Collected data
┄┄┄┄┄┄┄┄┄┄
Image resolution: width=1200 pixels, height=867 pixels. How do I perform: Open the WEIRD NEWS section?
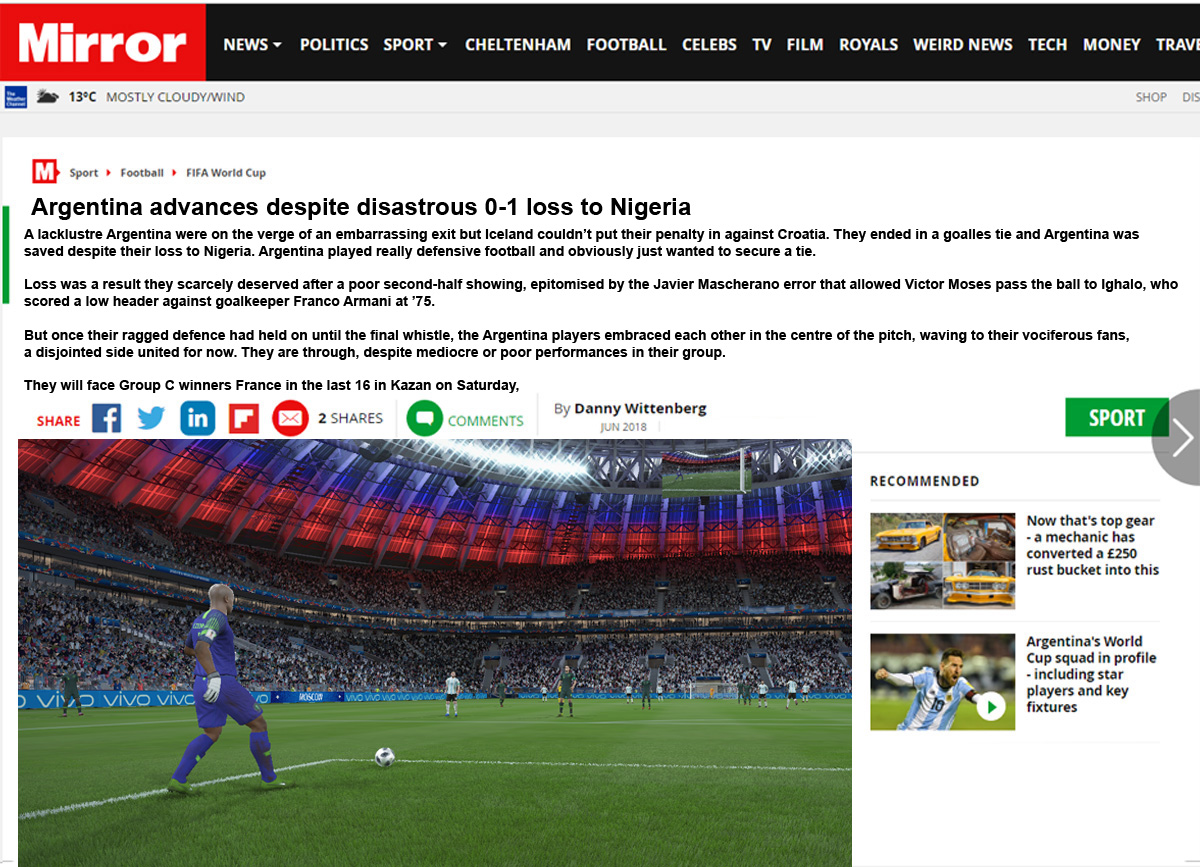[x=963, y=44]

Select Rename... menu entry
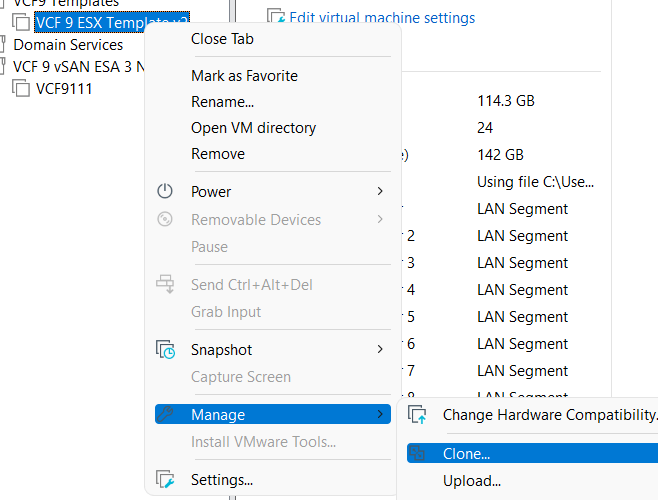(x=222, y=102)
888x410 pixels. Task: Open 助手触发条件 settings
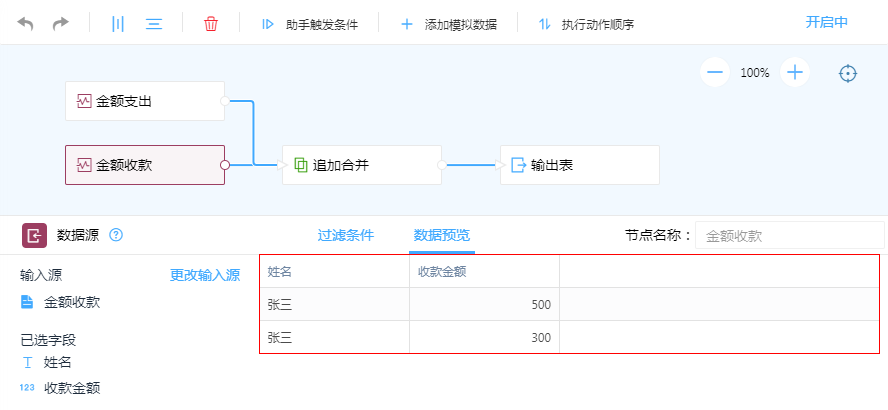309,24
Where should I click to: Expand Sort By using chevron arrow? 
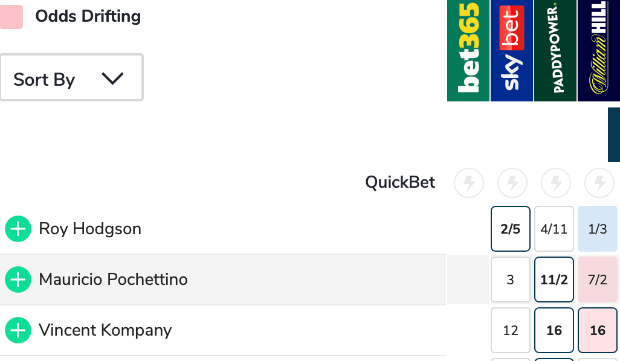pos(113,78)
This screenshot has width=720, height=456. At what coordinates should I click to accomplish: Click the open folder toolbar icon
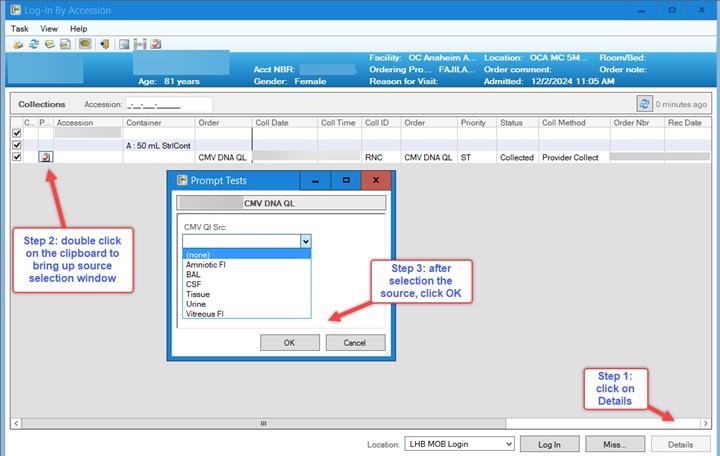[17, 44]
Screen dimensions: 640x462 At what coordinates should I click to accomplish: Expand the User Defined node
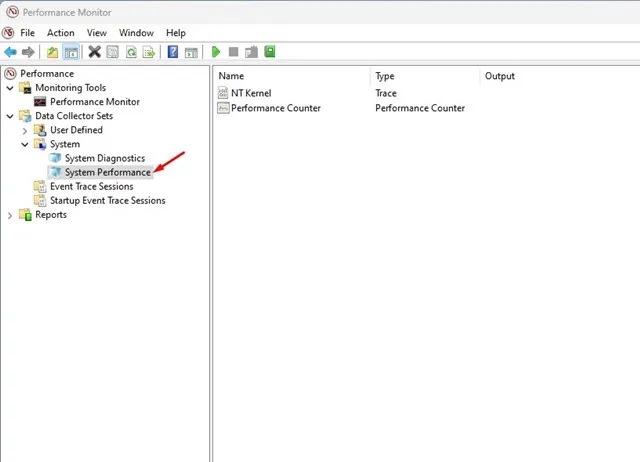pos(25,131)
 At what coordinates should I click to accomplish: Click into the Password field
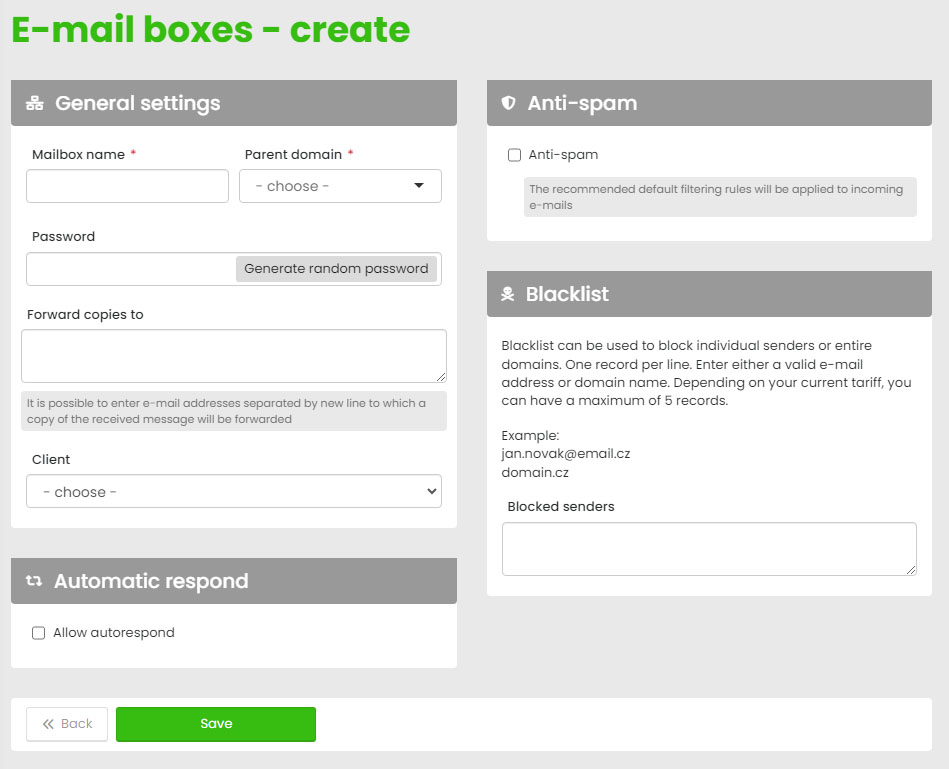(131, 269)
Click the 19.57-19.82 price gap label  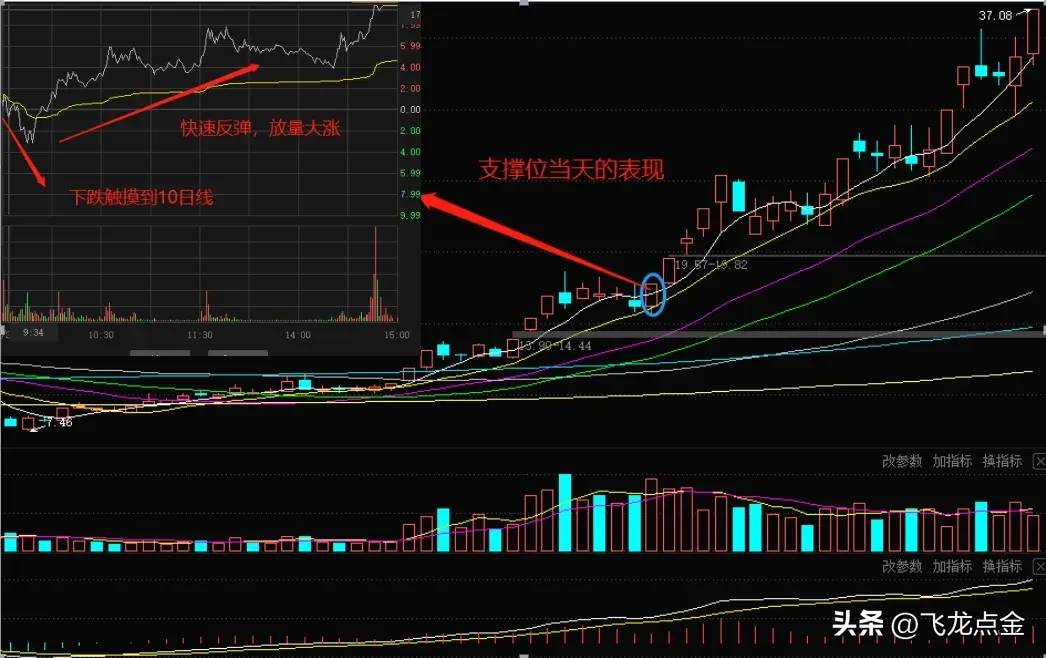coord(710,265)
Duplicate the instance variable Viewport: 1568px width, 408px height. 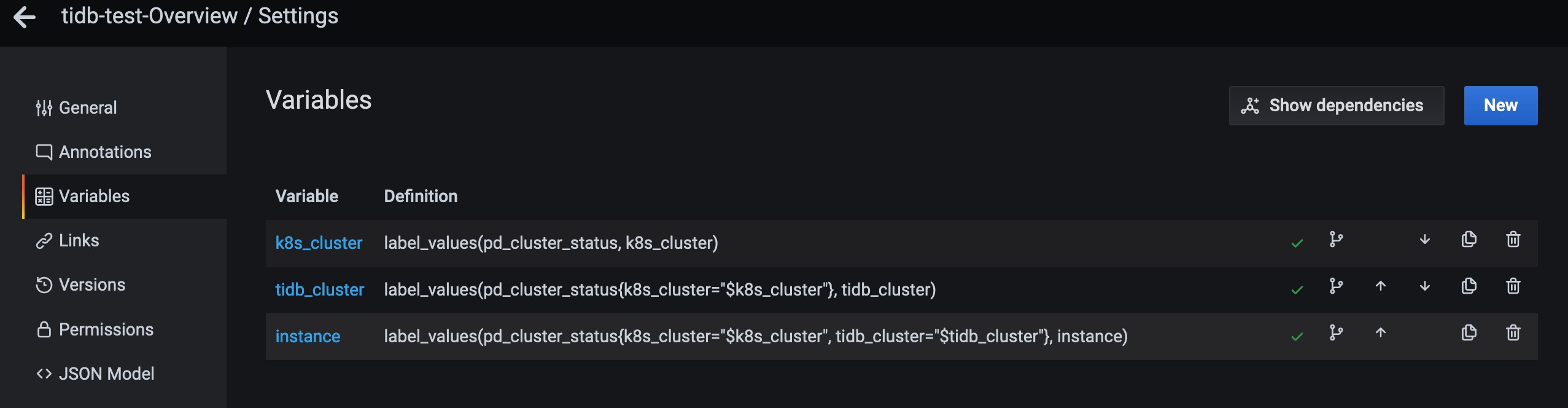click(1469, 333)
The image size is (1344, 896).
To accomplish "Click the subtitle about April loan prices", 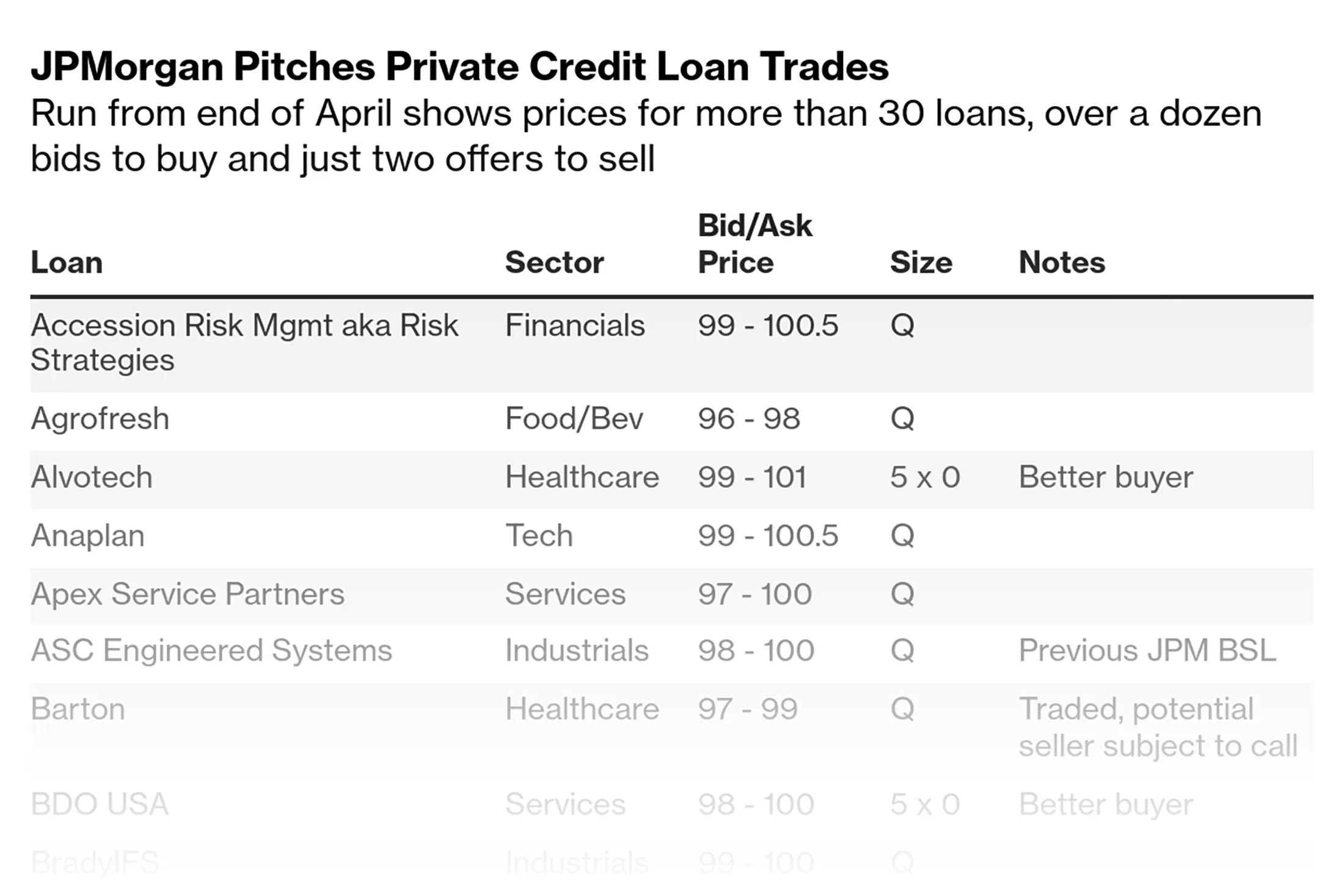I will pyautogui.click(x=646, y=136).
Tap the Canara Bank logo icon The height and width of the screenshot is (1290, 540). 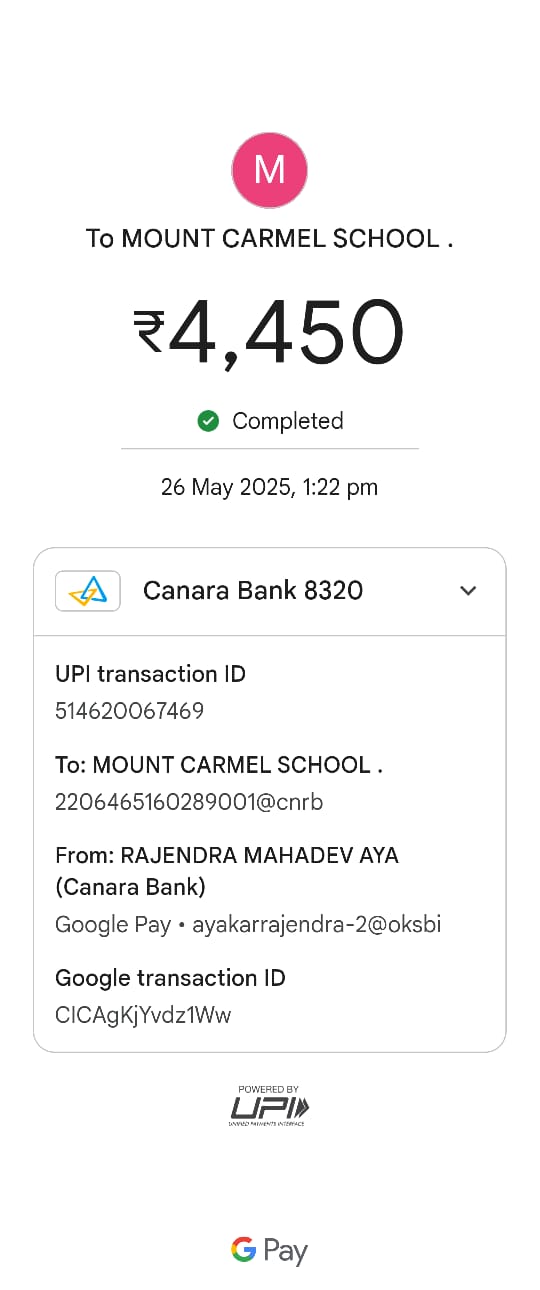88,591
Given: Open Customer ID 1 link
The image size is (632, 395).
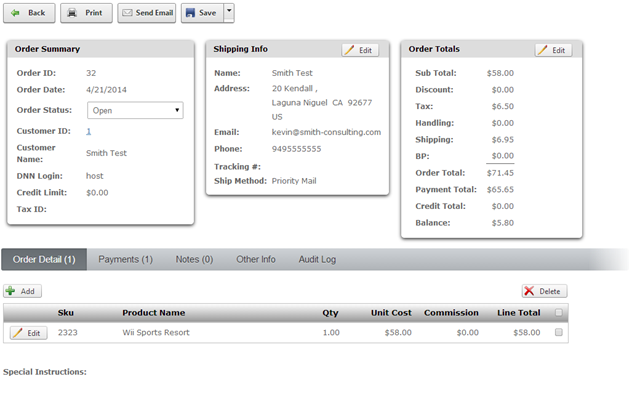Looking at the screenshot, I should [x=89, y=131].
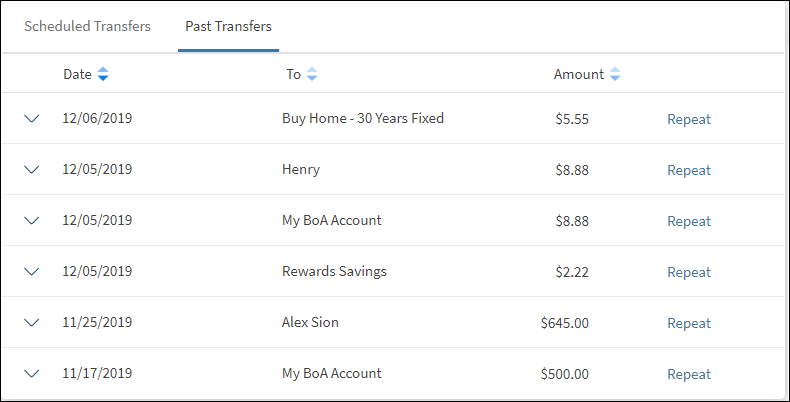Repeat the $8.88 My BoA Account transfer
The width and height of the screenshot is (790, 402).
click(689, 221)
┄┄┄┄┄┄┄┄┄┄
[The task] Extract each line of the entries above that contains the string "pixels", treating uppercase and lowercase letters as distinct.

[Reply]
Image resolution: width=1200 pixels, height=867 pixels. How do I perform: Open the WEIRD NEWS section?
888x410 pixels. Task: Open 助手触发条件 settings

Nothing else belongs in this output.